Sheriff Don Eslinger said the 15-year-old boy brought the gun to Milwee Middle School in his backpack. Eslinger said two students saw it and one persuaded the other to report it, causing a scuffle.

The alleged gunman ordered one of the students into a closet, dimmed the lights and ran from the classroom. He then went around the campus carrying the weapon, Eslinger said. Deputies eventually isolated him in a restroom, and the school was evacuated.

Eslinger said negotiators tried unsuccessfully to start a dialogue with the boy, identified as Christopher David Penley.

“He did not respond,” Eslinger said. “He refused to even comment. All he said was his first name. He did not drop the firearm.”

When the boy raised the gun at a deputy, he shot the youth, the sheriff said.

Penley was taken to a hospital, where he was on “advanced life support,” the sheriff said.

“He was suicidal,” Eslinger said. “During this standoff, and during the chase, the student said he was going to kill himself or die.” At one point, the boy held the gun to his own neck.

No one else was injured. The sheriff’s office confirmed later that the weapon was a pellet gun fashioned to look like a 9mm handgun. The tip of the gun had been painted black, covering brightly colored markings that would have indicated it was nonlethal.

Investigators did not know why Penley brought the weapon to school. “We are looking into his past, and all kinds of different issues possibly.” Eslinger said.

Classes were canceled for the rest of the day, and frantic parents arrived to pick up their children from the 1,100-student public school in suburban Orlando.

“When I saw the news, I just couldn’t believe this was my daughter’s school. I came right away,” said Anil Santos, whose daughter, Aleister, is in eighth grade.
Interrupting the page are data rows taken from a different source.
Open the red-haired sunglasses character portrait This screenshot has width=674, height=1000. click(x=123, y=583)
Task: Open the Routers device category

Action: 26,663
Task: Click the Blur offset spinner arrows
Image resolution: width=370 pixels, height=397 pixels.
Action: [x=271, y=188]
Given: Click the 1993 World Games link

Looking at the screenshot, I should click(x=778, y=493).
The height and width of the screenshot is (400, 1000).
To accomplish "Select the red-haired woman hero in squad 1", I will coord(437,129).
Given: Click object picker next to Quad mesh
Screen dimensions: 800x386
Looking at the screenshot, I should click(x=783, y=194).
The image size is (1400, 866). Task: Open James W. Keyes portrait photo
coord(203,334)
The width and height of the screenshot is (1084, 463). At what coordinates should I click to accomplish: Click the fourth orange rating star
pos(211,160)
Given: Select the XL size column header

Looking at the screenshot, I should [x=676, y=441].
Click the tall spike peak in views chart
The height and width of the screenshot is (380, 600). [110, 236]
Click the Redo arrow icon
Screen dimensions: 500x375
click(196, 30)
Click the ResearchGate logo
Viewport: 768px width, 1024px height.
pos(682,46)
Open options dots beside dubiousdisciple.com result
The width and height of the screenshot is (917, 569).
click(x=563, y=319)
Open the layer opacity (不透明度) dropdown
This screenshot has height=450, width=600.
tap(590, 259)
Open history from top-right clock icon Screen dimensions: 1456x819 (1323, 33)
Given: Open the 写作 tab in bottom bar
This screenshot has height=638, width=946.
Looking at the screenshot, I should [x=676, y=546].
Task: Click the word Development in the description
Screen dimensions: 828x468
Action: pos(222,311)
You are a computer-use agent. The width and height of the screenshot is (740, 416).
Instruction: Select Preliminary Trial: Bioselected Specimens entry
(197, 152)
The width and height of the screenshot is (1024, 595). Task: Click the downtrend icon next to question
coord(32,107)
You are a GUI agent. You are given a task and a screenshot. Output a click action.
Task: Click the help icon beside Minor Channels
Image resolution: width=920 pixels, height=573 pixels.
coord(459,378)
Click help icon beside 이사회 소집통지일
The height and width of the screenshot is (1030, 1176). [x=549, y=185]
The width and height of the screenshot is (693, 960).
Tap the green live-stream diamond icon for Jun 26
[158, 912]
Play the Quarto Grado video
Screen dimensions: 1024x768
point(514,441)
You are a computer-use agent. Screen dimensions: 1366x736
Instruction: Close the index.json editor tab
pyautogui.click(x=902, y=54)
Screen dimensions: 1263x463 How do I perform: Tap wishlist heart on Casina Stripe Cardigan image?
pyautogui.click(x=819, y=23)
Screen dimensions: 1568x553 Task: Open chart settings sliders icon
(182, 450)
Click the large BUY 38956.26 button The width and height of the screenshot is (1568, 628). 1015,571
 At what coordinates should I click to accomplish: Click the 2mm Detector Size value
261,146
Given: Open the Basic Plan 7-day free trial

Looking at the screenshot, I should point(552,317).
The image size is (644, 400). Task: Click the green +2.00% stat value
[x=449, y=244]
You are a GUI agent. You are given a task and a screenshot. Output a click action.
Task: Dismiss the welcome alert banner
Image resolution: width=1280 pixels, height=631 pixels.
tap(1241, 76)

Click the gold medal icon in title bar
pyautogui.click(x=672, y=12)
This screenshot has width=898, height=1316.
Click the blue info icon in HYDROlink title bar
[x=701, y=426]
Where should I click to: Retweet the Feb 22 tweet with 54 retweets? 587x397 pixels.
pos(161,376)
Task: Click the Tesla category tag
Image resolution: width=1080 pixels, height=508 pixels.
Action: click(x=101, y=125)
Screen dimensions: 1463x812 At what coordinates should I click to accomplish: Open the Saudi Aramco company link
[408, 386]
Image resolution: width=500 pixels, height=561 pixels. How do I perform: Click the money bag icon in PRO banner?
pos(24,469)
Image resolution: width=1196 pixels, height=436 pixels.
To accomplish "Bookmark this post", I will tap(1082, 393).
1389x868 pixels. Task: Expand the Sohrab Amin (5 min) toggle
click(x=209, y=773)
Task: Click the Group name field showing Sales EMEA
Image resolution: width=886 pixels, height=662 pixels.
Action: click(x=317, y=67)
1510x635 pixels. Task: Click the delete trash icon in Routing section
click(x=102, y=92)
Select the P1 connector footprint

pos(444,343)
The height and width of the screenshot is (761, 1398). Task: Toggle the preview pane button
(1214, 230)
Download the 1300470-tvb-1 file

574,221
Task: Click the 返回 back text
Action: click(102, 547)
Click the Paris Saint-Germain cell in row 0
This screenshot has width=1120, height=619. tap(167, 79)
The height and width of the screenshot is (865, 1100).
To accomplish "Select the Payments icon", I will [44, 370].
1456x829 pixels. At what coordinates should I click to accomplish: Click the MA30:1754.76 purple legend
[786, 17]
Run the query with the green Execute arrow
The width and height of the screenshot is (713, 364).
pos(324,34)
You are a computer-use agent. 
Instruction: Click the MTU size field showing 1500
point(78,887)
Sarah Tivy, 12, said some students were frightened, but she appeared calm.

“I just figured that if someone is going to bring a gun to school, then they need to be taken out of school,” she said.

Kelly Swofford, a neighbor whose 11-year-old son is close friends with Penley, said he visited their home Thursday night and complained that “people were picking on him at school. I told him he needed to talk to his guidance counselor.”

Her son Jeffery said Penley talked about wanting to die when the two had breakfast Friday morning. He said Penley had been fighting with another boy, allegedly over a girl.

“Everybody knew they were going to fight,” Jeffery said. “I heard a rumor that he had a BB gun, but I didn’t think he really had one.”

Phone calls to Penley’s home were not answered Friday, and a person who answered the door declined to comment.

As dusk fell, Marie Hargis stood in front of the school with a sign that read “Stop the violence.” Her 14-year-old son and 13-year-old daughter attend Milwee.

“My youngest daughter is just very emotionally messed up. She started crying and said, “Mommy, I don’t want to go back.’ They should not fear having to go to school.”